__Required action__: All entries must be set down once more, precisely as given.
*** Input records Section Begins ***
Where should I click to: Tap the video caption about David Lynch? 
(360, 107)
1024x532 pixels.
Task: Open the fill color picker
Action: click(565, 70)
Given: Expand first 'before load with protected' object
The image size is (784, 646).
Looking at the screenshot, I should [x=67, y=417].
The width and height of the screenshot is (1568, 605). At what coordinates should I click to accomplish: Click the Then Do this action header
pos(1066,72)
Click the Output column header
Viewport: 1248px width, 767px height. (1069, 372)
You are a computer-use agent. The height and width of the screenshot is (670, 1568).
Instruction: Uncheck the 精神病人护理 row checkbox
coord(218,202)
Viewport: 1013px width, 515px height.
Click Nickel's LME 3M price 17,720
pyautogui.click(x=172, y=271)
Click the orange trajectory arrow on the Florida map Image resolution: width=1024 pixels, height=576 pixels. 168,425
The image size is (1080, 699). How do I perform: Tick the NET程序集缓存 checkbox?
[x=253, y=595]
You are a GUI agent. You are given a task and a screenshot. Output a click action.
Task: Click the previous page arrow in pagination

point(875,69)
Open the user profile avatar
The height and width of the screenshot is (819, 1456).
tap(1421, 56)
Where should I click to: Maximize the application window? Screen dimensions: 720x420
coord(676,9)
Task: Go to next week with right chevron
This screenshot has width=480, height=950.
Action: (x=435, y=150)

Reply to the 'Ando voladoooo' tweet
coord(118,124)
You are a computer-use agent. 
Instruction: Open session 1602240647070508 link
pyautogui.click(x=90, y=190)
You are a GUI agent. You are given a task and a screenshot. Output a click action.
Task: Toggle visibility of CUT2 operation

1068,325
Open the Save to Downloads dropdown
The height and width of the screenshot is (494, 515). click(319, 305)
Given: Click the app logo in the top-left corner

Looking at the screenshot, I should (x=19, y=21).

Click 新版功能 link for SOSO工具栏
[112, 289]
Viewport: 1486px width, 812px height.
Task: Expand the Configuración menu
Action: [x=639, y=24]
*** Input records Section Ends ***
__Problem solution__:
Where should I click to: Tap the video caption about David Lynch? 
(360, 107)
1024x532 pixels.
Task: Open the fill color picker
Action: click(565, 70)
Given: Expand first 'before load with protected' object
The image size is (784, 646).
Looking at the screenshot, I should [x=67, y=417].
The width and height of the screenshot is (1568, 605). At what coordinates should I click to accomplish: Click the Then Do this action header
pos(1066,72)
Click the Output column header
Viewport: 1248px width, 767px height. (1069, 372)
You are a computer-use agent. The height and width of the screenshot is (670, 1568).
Instruction: Uncheck the 精神病人护理 row checkbox
coord(218,202)
Viewport: 1013px width, 515px height.
Click Nickel's LME 3M price 17,720
pyautogui.click(x=172, y=271)
Click the orange trajectory arrow on the Florida map Image resolution: width=1024 pixels, height=576 pixels. 168,425
The image size is (1080, 699). How do I perform: Tick the NET程序集缓存 checkbox?
[x=253, y=595]
You are a GUI agent. You are given a task and a screenshot. Output a click action.
Task: Click the previous page arrow in pagination

point(875,69)
Open the user profile avatar
The height and width of the screenshot is (819, 1456).
tap(1421, 56)
Where should I click to: Maximize the application window? Screen dimensions: 720x420
coord(676,9)
Task: Go to next week with right chevron
This screenshot has width=480, height=950.
Action: (x=435, y=150)

Reply to the 'Ando voladoooo' tweet
coord(118,124)
You are a computer-use agent. 
Instruction: Open session 1602240647070508 link
pyautogui.click(x=90, y=190)
You are a GUI agent. You are given a task and a screenshot. Output a click action.
Task: Toggle visibility of CUT2 operation

1068,325
Open the Save to Downloads dropdown
The height and width of the screenshot is (494, 515). click(319, 305)
Given: Click the app logo in the top-left corner

Looking at the screenshot, I should (x=19, y=21).

Click 新版功能 link for SOSO工具栏
[112, 289]
Viewport: 1486px width, 812px height.
Task: Expand the Configuración menu
Action: [x=639, y=24]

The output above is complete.